Sam is still moving stiffly, but now that the weather has (thankfully!) cooled off, he's a bit more spry. A couple of friends have recommended some pain killers, so I'll need to start looking for them. The challenge will be getting pain killers into Sam.
The heartworm pill is easy, as it looks and (apparently, I haven't tried this personally) tastes like kibble. Getting other meds into Sam has always been a challenge. He's never been one for having pills coaxed down his throat, and when mixed with peanut butter, he simply licks up the peanut butter. (NO fool, my dog.) The only approach that seems to work is to grind up the pill and mix it with applesauce. Given that I am generally only about 25% awake when I give Sam his breakfast, this could pose certain difficulties for me.
Meanwhile - I'm cynical about Edwards and his affair, addicted to late-night Olympics and highly amused by the student who complained to the dean about me. I'm "unreasonable" because I deducted points from her essay because she didn't proof-read. The dean was much amused too, and told her so.
8 comments:
I can't believe a student would complain about that to a dean.
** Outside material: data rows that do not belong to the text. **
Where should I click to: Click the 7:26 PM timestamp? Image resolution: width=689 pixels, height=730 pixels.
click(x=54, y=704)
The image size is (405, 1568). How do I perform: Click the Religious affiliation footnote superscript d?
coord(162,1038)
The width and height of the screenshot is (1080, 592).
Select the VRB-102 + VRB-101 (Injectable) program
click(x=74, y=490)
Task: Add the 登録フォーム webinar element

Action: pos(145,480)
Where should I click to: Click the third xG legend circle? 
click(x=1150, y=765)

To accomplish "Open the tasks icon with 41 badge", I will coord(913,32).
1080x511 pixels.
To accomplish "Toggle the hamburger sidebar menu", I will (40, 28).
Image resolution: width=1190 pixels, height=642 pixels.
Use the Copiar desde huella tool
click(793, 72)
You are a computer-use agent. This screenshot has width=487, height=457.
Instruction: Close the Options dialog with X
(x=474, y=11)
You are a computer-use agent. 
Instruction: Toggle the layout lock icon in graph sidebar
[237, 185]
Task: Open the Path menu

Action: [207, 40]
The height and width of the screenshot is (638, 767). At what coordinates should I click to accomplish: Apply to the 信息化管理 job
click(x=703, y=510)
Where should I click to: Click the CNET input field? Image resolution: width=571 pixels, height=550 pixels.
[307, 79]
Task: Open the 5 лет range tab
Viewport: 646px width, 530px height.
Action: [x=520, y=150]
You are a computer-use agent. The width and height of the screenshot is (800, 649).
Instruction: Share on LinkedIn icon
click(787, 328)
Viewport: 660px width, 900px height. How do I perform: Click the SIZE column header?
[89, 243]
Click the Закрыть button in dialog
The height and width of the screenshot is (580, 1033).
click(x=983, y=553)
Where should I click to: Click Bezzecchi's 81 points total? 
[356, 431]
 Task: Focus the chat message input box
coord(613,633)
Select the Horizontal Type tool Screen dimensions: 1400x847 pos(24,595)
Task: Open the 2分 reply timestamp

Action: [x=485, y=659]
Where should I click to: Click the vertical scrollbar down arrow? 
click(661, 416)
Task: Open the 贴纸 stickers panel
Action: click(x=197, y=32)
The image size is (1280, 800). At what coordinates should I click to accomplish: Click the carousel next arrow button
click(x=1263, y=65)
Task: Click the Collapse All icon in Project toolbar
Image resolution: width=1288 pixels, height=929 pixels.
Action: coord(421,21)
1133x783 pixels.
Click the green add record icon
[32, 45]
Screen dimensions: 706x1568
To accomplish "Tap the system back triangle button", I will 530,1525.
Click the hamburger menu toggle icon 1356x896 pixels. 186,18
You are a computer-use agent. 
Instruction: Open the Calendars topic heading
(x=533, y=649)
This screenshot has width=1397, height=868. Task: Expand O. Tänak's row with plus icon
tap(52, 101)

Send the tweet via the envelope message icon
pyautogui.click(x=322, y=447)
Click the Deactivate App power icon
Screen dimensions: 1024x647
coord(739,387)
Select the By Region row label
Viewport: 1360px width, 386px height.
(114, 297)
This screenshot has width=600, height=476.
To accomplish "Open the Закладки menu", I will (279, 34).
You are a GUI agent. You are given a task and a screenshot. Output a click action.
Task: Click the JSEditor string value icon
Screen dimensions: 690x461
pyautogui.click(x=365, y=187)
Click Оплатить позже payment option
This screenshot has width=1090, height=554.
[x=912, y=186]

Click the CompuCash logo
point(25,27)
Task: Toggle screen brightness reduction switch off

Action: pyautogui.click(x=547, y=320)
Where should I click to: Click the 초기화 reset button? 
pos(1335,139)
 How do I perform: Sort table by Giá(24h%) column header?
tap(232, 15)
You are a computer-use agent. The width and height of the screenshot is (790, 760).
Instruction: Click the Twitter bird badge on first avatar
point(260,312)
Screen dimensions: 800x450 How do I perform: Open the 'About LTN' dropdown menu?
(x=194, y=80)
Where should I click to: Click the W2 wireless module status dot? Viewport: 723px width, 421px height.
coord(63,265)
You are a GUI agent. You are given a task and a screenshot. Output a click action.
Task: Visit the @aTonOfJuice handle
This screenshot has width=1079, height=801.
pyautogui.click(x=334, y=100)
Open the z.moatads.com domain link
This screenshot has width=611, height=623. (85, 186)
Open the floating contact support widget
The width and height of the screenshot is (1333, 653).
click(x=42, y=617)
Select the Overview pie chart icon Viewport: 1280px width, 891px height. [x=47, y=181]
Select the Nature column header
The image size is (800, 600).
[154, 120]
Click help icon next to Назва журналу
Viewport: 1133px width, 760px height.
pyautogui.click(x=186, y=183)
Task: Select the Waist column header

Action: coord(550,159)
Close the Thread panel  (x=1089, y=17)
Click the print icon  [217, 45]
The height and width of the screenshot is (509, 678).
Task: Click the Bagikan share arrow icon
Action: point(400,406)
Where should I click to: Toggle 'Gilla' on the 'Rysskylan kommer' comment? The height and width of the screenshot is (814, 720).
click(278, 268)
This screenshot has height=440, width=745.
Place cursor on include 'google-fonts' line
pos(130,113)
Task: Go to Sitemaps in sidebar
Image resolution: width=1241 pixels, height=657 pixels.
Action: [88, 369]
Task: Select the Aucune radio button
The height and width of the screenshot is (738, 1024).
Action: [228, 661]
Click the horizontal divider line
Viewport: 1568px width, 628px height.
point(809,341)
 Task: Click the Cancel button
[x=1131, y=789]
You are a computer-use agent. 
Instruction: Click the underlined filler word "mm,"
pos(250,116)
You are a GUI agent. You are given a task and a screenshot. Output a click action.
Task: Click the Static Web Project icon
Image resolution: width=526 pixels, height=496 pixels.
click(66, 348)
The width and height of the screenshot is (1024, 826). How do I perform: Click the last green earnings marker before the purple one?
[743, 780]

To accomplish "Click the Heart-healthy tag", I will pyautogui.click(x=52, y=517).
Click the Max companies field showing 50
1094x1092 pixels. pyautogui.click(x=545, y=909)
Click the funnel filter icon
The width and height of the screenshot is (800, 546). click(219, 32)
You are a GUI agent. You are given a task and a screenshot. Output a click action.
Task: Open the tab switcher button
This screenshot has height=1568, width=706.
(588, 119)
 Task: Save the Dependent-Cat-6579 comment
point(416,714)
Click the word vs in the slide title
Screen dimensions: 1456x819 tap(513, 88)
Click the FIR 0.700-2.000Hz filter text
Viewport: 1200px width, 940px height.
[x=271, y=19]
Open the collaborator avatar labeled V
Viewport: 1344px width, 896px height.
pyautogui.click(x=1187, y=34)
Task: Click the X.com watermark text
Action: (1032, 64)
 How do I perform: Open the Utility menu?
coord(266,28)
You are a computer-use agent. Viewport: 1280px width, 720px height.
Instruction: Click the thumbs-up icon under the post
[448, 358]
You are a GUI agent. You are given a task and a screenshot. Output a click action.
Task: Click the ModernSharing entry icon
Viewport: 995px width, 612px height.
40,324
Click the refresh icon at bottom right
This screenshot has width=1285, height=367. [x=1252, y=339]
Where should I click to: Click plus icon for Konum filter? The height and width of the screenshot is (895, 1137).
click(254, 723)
Such a course of action would never, in a million years, have occurred to me.
Harriet - she's not the first - or the second, or...
"This is a history class, that shouldn't matter!"
More and more, students complain about points being "deducted" for grammatical and punctuation errors even in an English department class.
My most pompous response is to explain that they have to earn points, that I don't think of everyone as starting with a perfect score.
My CYA response is to hand out increasingly detailed assignment sheets, which the most aggressive complainers don't seem to be able to read and understand.
I kind of like that idea. "Every paper starts with a zero and you work your way up to 100".
This just makes me snicker. You really don't have to write well for a History class? Where do they come up with this?
Aye yi yi!
I have an old dog. She's to the point where we don't let her jump in and out of the truck. She's willing, but she starts limping afterward too much. The Lovely J has had this dog in her life for 12 years. 12. It will be sad when it's her time to go.
Side note: when it's her time, hopefully measured in years from now, we'll bring a new dog into the family. If all goes as expected, that means my son will spend most of his childhood with a friend who will likely pass in his mid teens.
Man, sometimes its hard to stay grounded in the present.
I've taken to calling out co-workers who use words that don't exist or that are just wrong. Recent examples: "orientated" (to mean "oriented" -- "orientated" is a common IT word sin) and "derogate" (to mean "reduce" instead of its more normal "to annul a law"). So far, no customers have called me to complain.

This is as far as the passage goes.